Try IBM StreamSets
This tutorial covers the steps needed to try IBM StreamSets. Although the tutorial provides a simple use case, keep in mind that IBM StreamSets enables you to build, run, and monitor large numbers of complex pipelines.
To complete this tutorial, you must have an existing IBM StreamSets account. If you do not have one, use the following URL to sign up for a free trial:
https://cloud.login.streamsets.com/signup
Build a Pipeline
Build a pipeline to define how data flows from origin to destination systems and how the data is processed along the way.
This tutorial builds a pipeline that reads a sample CSV file from an HTTP resource URL, processes the data to convert the data type of several fields, and then writes the data to a JSON file on your local machine.

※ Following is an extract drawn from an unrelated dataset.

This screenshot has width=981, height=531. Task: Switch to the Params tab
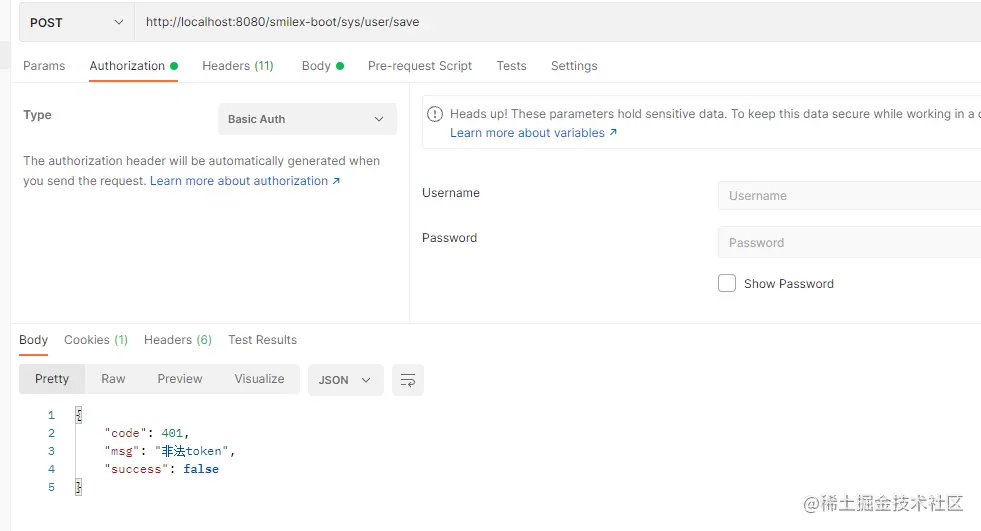point(44,66)
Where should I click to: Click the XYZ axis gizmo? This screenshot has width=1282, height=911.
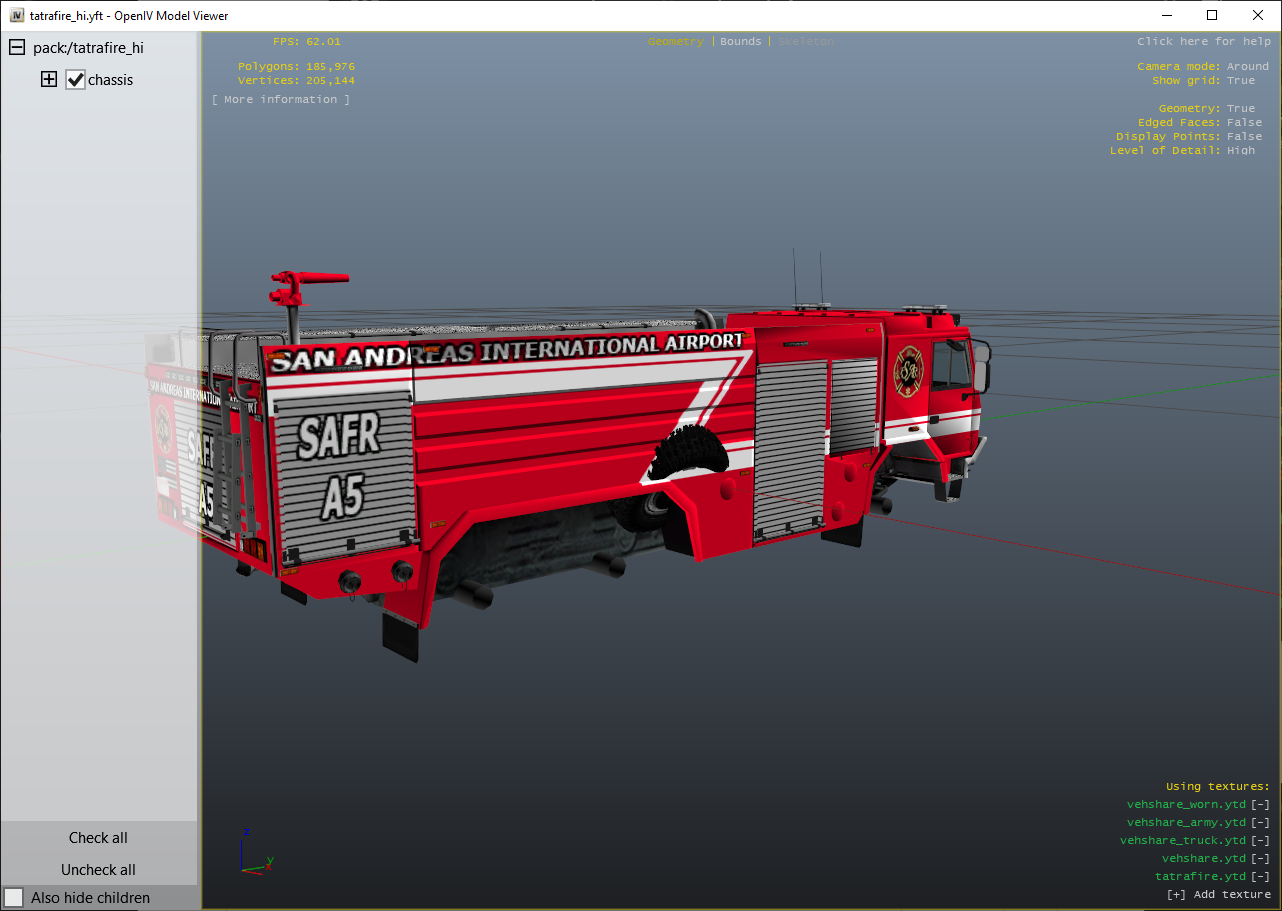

The sample CSV file includes some invalid data, so you'll also see how errors are handled when you preview the pipeline.
- Use the following URL to log in to IBM StreamSets: https://cloud.login.streamsets.com/
- In the top right toolbar, click .
-
In the Select Engine dialog box, click Skip
& Use Latest Version.
A blank pipeline named New Pipeline <date> opens in the canvas.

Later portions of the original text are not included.